## Available records

===

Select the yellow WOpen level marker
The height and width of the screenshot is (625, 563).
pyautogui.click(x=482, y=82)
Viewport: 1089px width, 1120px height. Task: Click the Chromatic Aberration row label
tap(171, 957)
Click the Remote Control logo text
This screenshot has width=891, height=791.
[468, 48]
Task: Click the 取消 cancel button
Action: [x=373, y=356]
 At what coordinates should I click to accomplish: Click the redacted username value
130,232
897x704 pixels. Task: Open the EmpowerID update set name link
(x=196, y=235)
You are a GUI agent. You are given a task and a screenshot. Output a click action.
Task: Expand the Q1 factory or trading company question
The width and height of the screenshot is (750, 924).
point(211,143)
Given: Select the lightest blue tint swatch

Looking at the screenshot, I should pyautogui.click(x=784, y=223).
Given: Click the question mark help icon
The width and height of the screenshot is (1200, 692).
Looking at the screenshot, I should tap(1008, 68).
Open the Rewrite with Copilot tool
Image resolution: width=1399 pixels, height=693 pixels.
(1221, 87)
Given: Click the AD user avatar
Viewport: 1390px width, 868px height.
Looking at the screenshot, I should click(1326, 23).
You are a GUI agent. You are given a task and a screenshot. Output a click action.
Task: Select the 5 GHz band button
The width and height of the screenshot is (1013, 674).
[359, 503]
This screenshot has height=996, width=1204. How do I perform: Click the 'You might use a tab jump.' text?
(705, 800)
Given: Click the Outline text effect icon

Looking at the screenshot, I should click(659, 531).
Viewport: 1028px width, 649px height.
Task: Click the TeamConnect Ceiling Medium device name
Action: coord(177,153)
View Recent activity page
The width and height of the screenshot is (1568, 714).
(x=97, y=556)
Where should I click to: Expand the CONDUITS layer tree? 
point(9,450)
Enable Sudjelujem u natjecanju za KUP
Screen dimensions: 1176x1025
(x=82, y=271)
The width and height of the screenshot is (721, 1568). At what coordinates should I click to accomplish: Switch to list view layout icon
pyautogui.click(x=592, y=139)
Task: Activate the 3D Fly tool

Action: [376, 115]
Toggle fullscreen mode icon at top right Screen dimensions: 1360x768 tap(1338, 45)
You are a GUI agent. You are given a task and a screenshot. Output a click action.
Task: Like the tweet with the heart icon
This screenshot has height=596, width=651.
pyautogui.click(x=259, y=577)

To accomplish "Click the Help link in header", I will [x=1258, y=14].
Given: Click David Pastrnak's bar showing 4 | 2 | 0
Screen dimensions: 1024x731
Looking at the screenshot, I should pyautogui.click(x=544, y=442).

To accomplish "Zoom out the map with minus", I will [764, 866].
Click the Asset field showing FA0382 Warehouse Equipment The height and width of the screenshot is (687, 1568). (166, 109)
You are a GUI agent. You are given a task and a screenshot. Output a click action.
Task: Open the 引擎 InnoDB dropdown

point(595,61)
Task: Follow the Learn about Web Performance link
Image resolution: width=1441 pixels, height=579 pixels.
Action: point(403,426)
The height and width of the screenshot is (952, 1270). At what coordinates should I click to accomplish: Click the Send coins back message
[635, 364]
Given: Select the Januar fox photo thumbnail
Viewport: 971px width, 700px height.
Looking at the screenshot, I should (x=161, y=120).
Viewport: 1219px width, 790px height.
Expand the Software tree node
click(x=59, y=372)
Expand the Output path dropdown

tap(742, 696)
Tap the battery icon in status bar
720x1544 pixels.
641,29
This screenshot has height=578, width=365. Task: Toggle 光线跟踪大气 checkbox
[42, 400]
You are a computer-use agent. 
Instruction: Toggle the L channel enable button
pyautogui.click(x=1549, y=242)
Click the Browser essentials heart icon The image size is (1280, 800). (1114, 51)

===

## Work required
Can you copy all of the data above, line for line, without changing a single character?

## Problem solution
Select the yellow WOpen level marker
The height and width of the screenshot is (625, 563).
pyautogui.click(x=482, y=82)
Viewport: 1089px width, 1120px height. Task: Click the Chromatic Aberration row label
tap(171, 957)
Click the Remote Control logo text
This screenshot has width=891, height=791.
[468, 48]
Task: Click the 取消 cancel button
Action: [x=373, y=356]
 At what coordinates should I click to accomplish: Click the redacted username value
130,232
897x704 pixels. Task: Open the EmpowerID update set name link
(x=196, y=235)
You are a GUI agent. You are given a task and a screenshot. Output a click action.
Task: Expand the Q1 factory or trading company question
The width and height of the screenshot is (750, 924).
point(211,143)
Given: Select the lightest blue tint swatch

Looking at the screenshot, I should pyautogui.click(x=784, y=223).
Given: Click the question mark help icon
The width and height of the screenshot is (1200, 692).
Looking at the screenshot, I should tap(1008, 68).
Open the Rewrite with Copilot tool
Image resolution: width=1399 pixels, height=693 pixels.
(1221, 87)
Given: Click the AD user avatar
Viewport: 1390px width, 868px height.
Looking at the screenshot, I should click(1326, 23).
You are a GUI agent. You are given a task and a screenshot. Output a click action.
Task: Select the 5 GHz band button
The width and height of the screenshot is (1013, 674).
[359, 503]
This screenshot has height=996, width=1204. How do I perform: Click the 'You might use a tab jump.' text?
(705, 800)
Given: Click the Outline text effect icon

Looking at the screenshot, I should click(659, 531).
Viewport: 1028px width, 649px height.
Task: Click the TeamConnect Ceiling Medium device name
Action: coord(177,153)
View Recent activity page
The width and height of the screenshot is (1568, 714).
(x=97, y=556)
Where should I click to: Expand the CONDUITS layer tree? 
point(9,450)
Enable Sudjelujem u natjecanju za KUP
Screen dimensions: 1176x1025
(x=82, y=271)
The width and height of the screenshot is (721, 1568). At what coordinates should I click to accomplish: Switch to list view layout icon
pyautogui.click(x=592, y=139)
Task: Activate the 3D Fly tool

Action: [376, 115]
Toggle fullscreen mode icon at top right Screen dimensions: 1360x768 tap(1338, 45)
You are a GUI agent. You are given a task and a screenshot. Output a click action.
Task: Like the tweet with the heart icon
This screenshot has height=596, width=651.
pyautogui.click(x=259, y=577)

To accomplish "Click the Help link in header", I will [x=1258, y=14].
Given: Click David Pastrnak's bar showing 4 | 2 | 0
Screen dimensions: 1024x731
Looking at the screenshot, I should pyautogui.click(x=544, y=442).

To accomplish "Zoom out the map with minus", I will [764, 866].
Click the Asset field showing FA0382 Warehouse Equipment The height and width of the screenshot is (687, 1568). (166, 109)
You are a GUI agent. You are given a task and a screenshot. Output a click action.
Task: Open the 引擎 InnoDB dropdown

point(595,61)
Task: Follow the Learn about Web Performance link
Image resolution: width=1441 pixels, height=579 pixels.
Action: point(403,426)
The height and width of the screenshot is (952, 1270). At what coordinates should I click to accomplish: Click the Send coins back message
[635, 364]
Given: Select the Januar fox photo thumbnail
Viewport: 971px width, 700px height.
Looking at the screenshot, I should (x=161, y=120).
Viewport: 1219px width, 790px height.
Expand the Software tree node
click(x=59, y=372)
Expand the Output path dropdown

tap(742, 696)
Tap the battery icon in status bar
720x1544 pixels.
641,29
This screenshot has height=578, width=365. Task: Toggle 光线跟踪大气 checkbox
[42, 400]
You are a computer-use agent. 
Instruction: Toggle the L channel enable button
pyautogui.click(x=1549, y=242)
Click the Browser essentials heart icon The image size is (1280, 800). (1114, 51)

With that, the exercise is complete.